U.S. President Donald Trump gestures next to U.S. Attorney General Pam Bondi during an announcement regarding his administration's policies against cartels and human trafficking, from the State Dining Room at the White House in Washington, D.C., U.S., October 23, 2025. REUTERS/Jonathan Ernst

Former prosecutor Andrew Warren tells MS Now that it’s easy to dismiss the Trump administration’s disastrous Wednesday judicial hearing as what happens when you replace real lawyers with “incompetent lackeys.” But this isn’t just about a president’s abysmal hiring standards.

Justice Department prosecutors admitted during the prosecution of a former FBI director James Comey that the grand jury that “approved” the pending indictment against Comey never voted on — or even reviewed — the actual indictment.

“But the magnitude of the prosecution’s incompetence plays a more sinister role as well: It masks the sheer extent of the pervasive and pernicious corruption and lawlessness that has been allowed to fester by this administration,” said Warren.

U.S. Magistrate Judge William Fitzpatrick found multiple serious problems with Halligan’s grand jury presentation. Halligan told jurors they did not need to rely on the evidence before them because the government supposedly had “better” evidence waiting at trial, which Warren described as an “egregious violation of fundamental rules that any competent attorney knows.”

Halligan, a real estate attorney temporarily charged with removing mentions of historical racism from the Smithsonian Institution before Trump tapped her as AG, also wrongly suggested Comey had no right to remain silent, which Warren said “anyone who has ever watched an episode of ‘Law & Order’” knows isn’t true. And now Lindsey’s case is on shaky ground if the indictment she filed in court turns out not to be the one the full grand jury actually reviewed.

But Halligan’s swap of one indictment for another is not just another “paperwork error,” as the government claims, said Warren. Criminal procedure requires the grand jury to return the indictment, not some revised version known only to the prosecutor.

“There are good reasons for this: If the prosecutor [and not a jury] effectively decides who gets charged and for what, that opens the door to political, retaliatory or abusive prosecutions because there is no longer a neutral body verifying that the evidence even supports the charges,” said Warren. “It is impossible to overestimate the danger posed by an administration willing to pursue criminal charges against whomever it wants for whatever reason it wants. Yet that is precisely what is occurring, whether under the guise of rank incompetence or the real thing.”

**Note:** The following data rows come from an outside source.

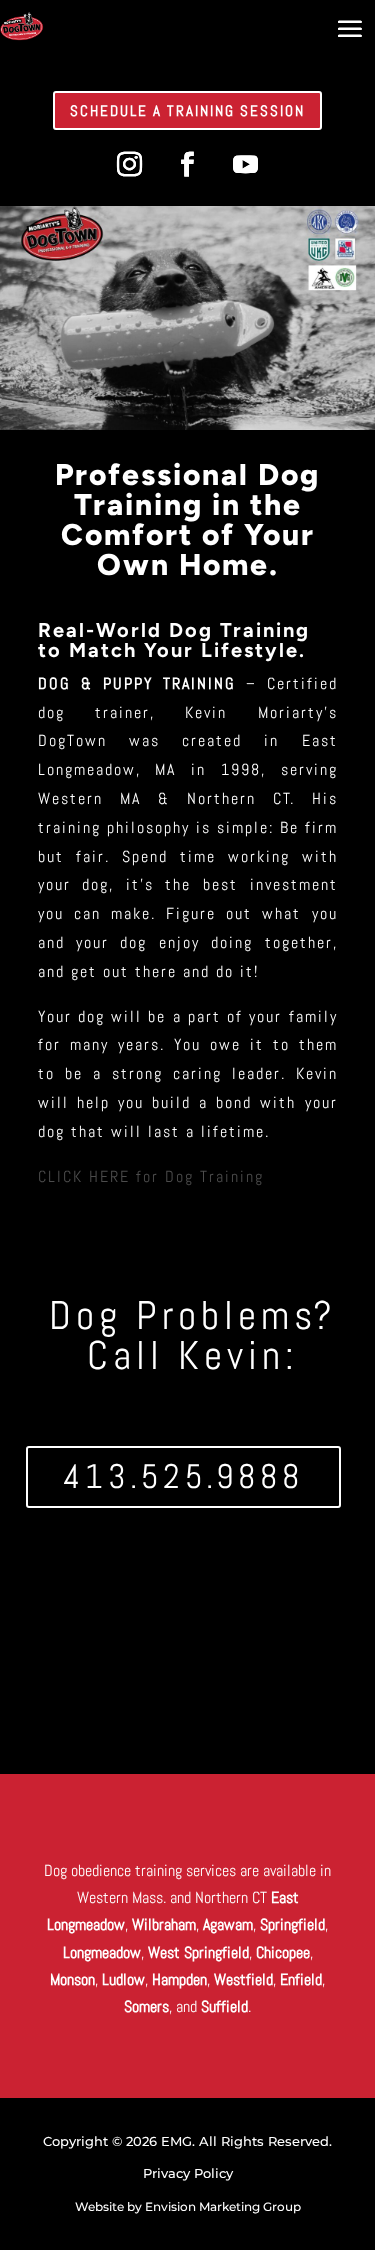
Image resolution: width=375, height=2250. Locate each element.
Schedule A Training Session (187, 110)
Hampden (179, 1979)
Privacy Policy (188, 2173)
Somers (146, 2006)
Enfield (301, 1979)
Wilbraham (164, 1924)
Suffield (224, 2006)
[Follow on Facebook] (188, 165)
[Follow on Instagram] (130, 165)
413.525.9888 (183, 1476)
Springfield (292, 1924)
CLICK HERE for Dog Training (151, 1176)
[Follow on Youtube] (246, 165)
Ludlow (123, 1979)
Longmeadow (102, 1952)
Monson (72, 1979)
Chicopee (283, 1952)
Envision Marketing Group (223, 2206)
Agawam (228, 1924)
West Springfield (198, 1952)
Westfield (243, 1979)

“Grand juries — and independent prosecutors for that matter — historically served as a check on this overreach. By replacing experienced prosecutors with sycophants, Trump has systematically dismantled that structural and procedural guardrail.”

Warren went on to say that Trump’s big threat to the rule of law is lawyers he hires who treat the law as optional.

“This debacle resulted from installing unqualified loyalists in positions where they can carry out the president’s political vendettas — and it presents a clear warning that politicizing the Justice Department corrodes the very foundations of our democracy. Unless there are severe consequences, it will not be the last one.”